Infrastructure renewal

From Alliance Doc
Revision as of 16:33, 20 September 2024 by Diane27 (talk | contribs)
Jump to navigation Jump to search
Other languages:

Major upgrade of our Advanced Research Computing infrastructure[edit]

Our Advanced Research Computing infrastructure is undergoing major changes to always provide better High Performance Computing (HPC) and Cloud services for Canadian researchers. This page will be regularly updated to keep you informed of the activities concerning the transition to the new equipment.
The infrastructure renewal will replace the nearly 80% of our current equipment that is approaching end-of-life. The new equipment will offer faster processing speeds, greater storage capacity, and improved reliability.

The systems involved are

  • Arbutus, cloud
  • Béluga, compute cluster only (not cloud)
  • Cedar, compute cluster and cloud
  • Graham, compute cluster and cloud
  • Niagara, compute cluster

Technical specifications[edit]

Technical specifications for each new system will be provided further down this page in future updates. Generally, they will be similar in architecture to the current systems, but with considerably increased capacity and performance.
For example, we expect to have fewer compute nodes, but each node will have a significant increase in the number of its cores, for an overall increase in the total number of CPU cores.

Impacts[edit]

System outages[edit]

An intense period of work will be conducted in the winter of 2024-2025 and spring of 2025. During the installation and the transition to the new systems, outages will be unavoidable due to constraints on space and electrical power.
We recommend that you consider the possibility of outages when you plan research programs, graduate examinations, etc.

Resource Allocation Competition (RAC)[edit]

The Resource Allocation Competition will be impacted by this transition, but the application process remains the same. Application deadline this year is October 30, 2024.
2024/25 allocations will remain in effect on retiring clusters while each cluster remains in service. The 2025/26 allocations will be implemented everywhere once all new clusters are in service.
Because the old clusters will mostly be out of service before all new ones are available, if you hold both a 2024 and a 2025 RAC award you will experience a period when neither award is available to you. You will be able to compute with your default allocation (def-xxxxxx) on each new cluster as soon as it goes into service, but the 2025 RAC allocations will only become available when all new clusters are in service.

General progress updates[edit]

Sep 13, 2024 The RFP processes for all sites except for Rorqual (replacing Béluga) have been completed, and purchase orders have been sent to vendors. The Rorqual storage Request for Proposals is still open and is scheduled to complete on September 18.

All sites are working on infrastructure design (power and cooling) and implementation. We are expecting some outages throughout the fall for cabling and plumbing upgrades.

Sep 3, 2024 All sites have completed their Requests for Proposals, and are working with the vendors on deliverables and purchase orders.

Activities by system[edit]

Arbutus, cloud[edit]

Arbutus coming soon

Béluga, compute cluster only (not cloud)[edit]

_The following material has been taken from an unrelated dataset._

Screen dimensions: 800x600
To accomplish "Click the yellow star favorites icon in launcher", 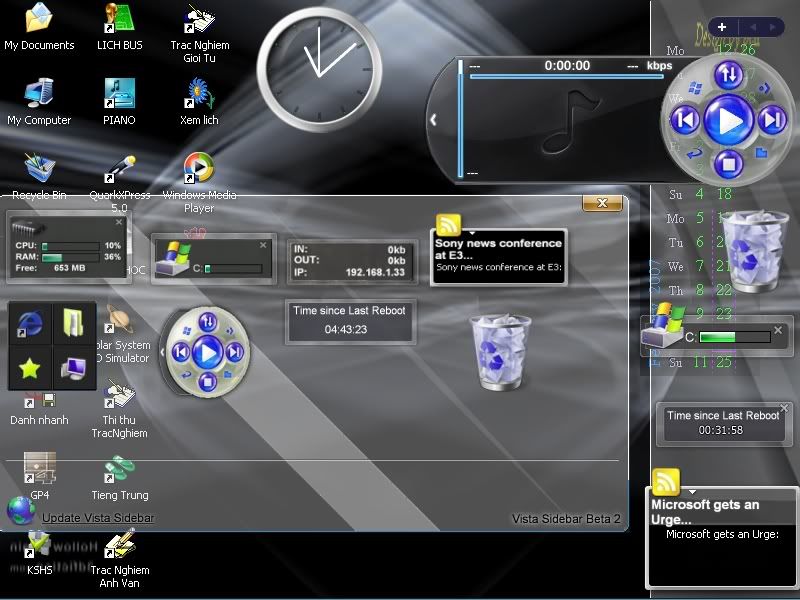I will 30,368.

Beluga/en The cluster replacing Béluga will be named Rorqual. details coming soon

Cedar, compute cluster and cloud[edit]

Cedar coming soon

Graham, compute cluster and cloud[edit]

Niagara, compute cluster[edit]

T

System-specific updates[edit]

Arbutus[edit]

Coming soon

Béluga[edit]

The cluster that is being deployed to replace Béluga will be named Rorqual.

More details coming soon.

Cedar and Cedar Cloud[edit]

Coming soon

Graham and Graham Cloud[edit]

Coming soon

Niagara[edit]

Coming soon

Frequently asked questions[edit]

As we work on finalizing the details, here are a few key points to keep in mind.

Light-bulb.pngWe are committed to providing the most up-to-date information. Please check back regularly as this section will be updated frequently to reflect any new developments


Will data be copied to the new systems?[edit]

Data migration to the new systems is a site responsibility. Each site will let you know what you need to do and what will be done for you once the details are finalized.

When will outages occur?[edit]

Each site will have their own schedule for outages as the new equipment is installed and transitioned. Specific outages will as usual be described on the status pages (https://status.alliancecan.ca). We will also provide more general updates through this wiki page as we know more, probably in early autumn 2024. We will also periodically send emails with updates and outage notices.

Who should I contact for questions about the transition?[edit]

Contact our Technical support, but don't expect them to know a great deal more than you read here.

Will my jobs/applications run without change on the new system?[edit]

Generally yes, but with new CPUs and GPUs some codes may need recompiling or reconfiguring. More details will be provided during the transition.

Will the software from the old systems still be available?[edit]

Yes, our standard software environment will be available on the new systems.

Will there be staggered outages?[edit]

We will do our best to limit overlapping outages, but we are very constrained by delivery schedules and funding deadlines so there will probably be periods when many of our systems are simultaneously out. We’ll communicate all outages as early as possible.